“Ah!” muttered Edgerton, “you little know, my worthy squire, with whom you are dealing. I shall study this game pretty thoroughly. Your instinct is finer than your honor, you fool, for you did not like to trust me; but you were in rather a tight place, and I warn you to look to it, that some day you are not in a tighter one.”
CHAPTER IX.
CONFIDENCE.
Six years!
How much significance those two short words contain! To how many souls they have brought joy and sorrow, weal and woe—some lifted to the highest pinnacle of happiness, while others are driven to the deepest depths of despair!
Hearts so gay and happy six years ago, now crushed with their weight of trials and cares. Bright eyes have wept away their luster over hopes that were born but to wither and die. The cankerous worm, sorrow, gnawing at once happy hearts, has robbed the once rounded cheek of its bloom and beauty, leaving in their place deep lines of pain and suffering which time can never remove.
Sorrow! sorrow! The earth is full of sorrow! Yet a happy few there are who move on in the even tenor of their way, growing each year more beautiful and lovely, making the world glad, bright, and gay, dispensing sunshine and joy along the pathway of their lives, giving and receiving a full measure of earth’s choicest blessings—love, joy, happiness!

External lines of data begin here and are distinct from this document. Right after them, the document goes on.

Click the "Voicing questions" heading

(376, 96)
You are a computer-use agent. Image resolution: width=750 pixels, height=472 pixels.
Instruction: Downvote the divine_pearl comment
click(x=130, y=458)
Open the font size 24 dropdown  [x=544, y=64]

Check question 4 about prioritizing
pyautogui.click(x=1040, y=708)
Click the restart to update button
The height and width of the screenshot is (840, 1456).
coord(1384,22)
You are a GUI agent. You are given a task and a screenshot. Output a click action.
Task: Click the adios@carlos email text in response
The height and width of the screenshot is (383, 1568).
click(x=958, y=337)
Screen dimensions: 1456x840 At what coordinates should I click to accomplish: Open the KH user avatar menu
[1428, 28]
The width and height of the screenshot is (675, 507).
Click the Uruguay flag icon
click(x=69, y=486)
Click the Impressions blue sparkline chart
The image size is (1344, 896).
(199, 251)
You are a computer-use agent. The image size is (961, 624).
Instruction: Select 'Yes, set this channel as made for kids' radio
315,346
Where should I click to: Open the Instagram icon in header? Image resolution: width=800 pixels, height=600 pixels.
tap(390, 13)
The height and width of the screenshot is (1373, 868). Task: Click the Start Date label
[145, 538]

We will have nothing to do, dear reader, with life’s shady side just now. Our lines are cast in more pleasant places, and we will enter for a while the charmed circle of the careless and free.
Madame Alroyd’s elegant up-town mansion was all one glittering blaze of light and beauty.
Every pane of glass in the high and lofty windows was like a star, and every door-way and arch a constellation of stars; while every room and hall was a floral temple, filling the air around with the richest perfume.
Guests, young, gay, and lovely, clad in their richest and most becoming robes, throng this modern palace to pay their compliments, congratulations, and adieus to its fair young mistress and heiress, who on the morrow is to leave her native land to travel among scenes new and strange in the olden world.